Governors Seek To Allow Medical Marijuana


Governor Chris Gregoire, of Washington, and Governor Lincoln Chafee, of Rhode Island, petitioned the federal government on Wednesday to reclassify marijuana as a drug with accepted medical uses, saying the change is needed so states like theirs, which have decriminalized marijuana for medical purposes, can regulate the safe distribution of the drug without risking federal prosecution.

Gov. Chris Gregoire followed up on an earlier pledge by announcing today that she was asking the federal government to reschedule marijuana to a drug that can be prescribed and sold in pharmacies.

Rhode Island Gov.
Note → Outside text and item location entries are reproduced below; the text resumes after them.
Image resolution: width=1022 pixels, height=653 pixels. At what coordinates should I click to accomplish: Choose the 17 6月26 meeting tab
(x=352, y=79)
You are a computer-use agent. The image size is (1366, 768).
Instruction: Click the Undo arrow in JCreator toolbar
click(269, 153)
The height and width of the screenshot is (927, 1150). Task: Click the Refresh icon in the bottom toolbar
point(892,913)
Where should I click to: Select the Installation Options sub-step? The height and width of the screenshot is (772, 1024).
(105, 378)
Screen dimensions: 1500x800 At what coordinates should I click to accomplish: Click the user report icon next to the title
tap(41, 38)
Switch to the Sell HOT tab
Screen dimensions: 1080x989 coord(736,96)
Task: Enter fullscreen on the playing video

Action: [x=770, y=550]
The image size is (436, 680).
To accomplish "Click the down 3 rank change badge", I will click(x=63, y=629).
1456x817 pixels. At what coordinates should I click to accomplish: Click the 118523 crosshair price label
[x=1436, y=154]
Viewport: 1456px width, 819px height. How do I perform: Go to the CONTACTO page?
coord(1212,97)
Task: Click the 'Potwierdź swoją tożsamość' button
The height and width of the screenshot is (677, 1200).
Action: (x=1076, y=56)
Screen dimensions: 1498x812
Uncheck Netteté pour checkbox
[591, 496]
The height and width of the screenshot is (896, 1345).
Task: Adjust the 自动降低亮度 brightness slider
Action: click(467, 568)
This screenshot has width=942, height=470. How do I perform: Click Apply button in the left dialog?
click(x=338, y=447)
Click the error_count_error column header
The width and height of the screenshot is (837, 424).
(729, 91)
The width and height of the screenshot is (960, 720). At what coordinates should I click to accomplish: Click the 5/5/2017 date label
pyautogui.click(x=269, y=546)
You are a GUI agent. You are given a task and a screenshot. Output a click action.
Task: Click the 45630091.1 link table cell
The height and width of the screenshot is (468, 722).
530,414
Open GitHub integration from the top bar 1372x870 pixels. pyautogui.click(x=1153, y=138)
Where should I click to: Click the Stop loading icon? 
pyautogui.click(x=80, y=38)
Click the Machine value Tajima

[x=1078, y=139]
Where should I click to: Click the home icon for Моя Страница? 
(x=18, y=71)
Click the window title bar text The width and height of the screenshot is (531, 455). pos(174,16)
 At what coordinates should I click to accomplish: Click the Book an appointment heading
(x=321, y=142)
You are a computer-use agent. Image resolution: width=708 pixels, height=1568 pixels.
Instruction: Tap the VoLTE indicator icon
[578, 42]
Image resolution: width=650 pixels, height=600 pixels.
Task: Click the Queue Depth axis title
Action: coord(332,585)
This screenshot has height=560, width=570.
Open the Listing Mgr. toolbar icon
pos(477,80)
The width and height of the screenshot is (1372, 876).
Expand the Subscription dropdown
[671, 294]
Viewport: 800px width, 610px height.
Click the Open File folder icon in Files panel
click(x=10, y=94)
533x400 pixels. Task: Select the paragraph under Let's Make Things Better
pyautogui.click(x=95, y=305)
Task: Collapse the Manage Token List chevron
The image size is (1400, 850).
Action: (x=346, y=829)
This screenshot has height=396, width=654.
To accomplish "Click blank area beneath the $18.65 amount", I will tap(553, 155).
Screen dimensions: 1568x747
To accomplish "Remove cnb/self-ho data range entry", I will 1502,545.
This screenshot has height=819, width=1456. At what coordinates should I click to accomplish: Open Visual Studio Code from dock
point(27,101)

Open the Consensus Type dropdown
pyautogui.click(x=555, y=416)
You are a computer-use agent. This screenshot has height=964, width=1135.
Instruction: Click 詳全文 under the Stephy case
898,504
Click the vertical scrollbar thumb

Lincoln Chafee, who joined Gregoire on a conference call today, said he will also back the petition to the federal Drug Enforcement Administration to make marijuana a Schedule II drug, which allows for use with “severe restrictions,” putting it in line with such drugs as cocaine, PCP and methadone.

Both of their states are among the 16 that now allow medical marijuana,  which have seen efforts to grow and distribute the drug targeted by federal prosecutors. Currently, the Controlled Substances Act classifies marijuana is Schedule I, with no accepted medical value.  The DEA rejected such an idea as recently as July, turning down a petition first filed in 2002 by a coalition of advocacy groups.

In the response, signed by DEA administrator Michele Leonhart, the DEA says it cannot reschedule marijuana because a “material conflict of opinion among experts precludes a finding that marijuana has been accepted by qualified experts, even under conditions where its use is severely restricted.”

Ms. Gregoire noted that many doctors believe it makes no sense to place marijuana in a more restricted category than opium and morphine. “People die from overdose of opiates,” she said. “Has anybody died from marijuana?”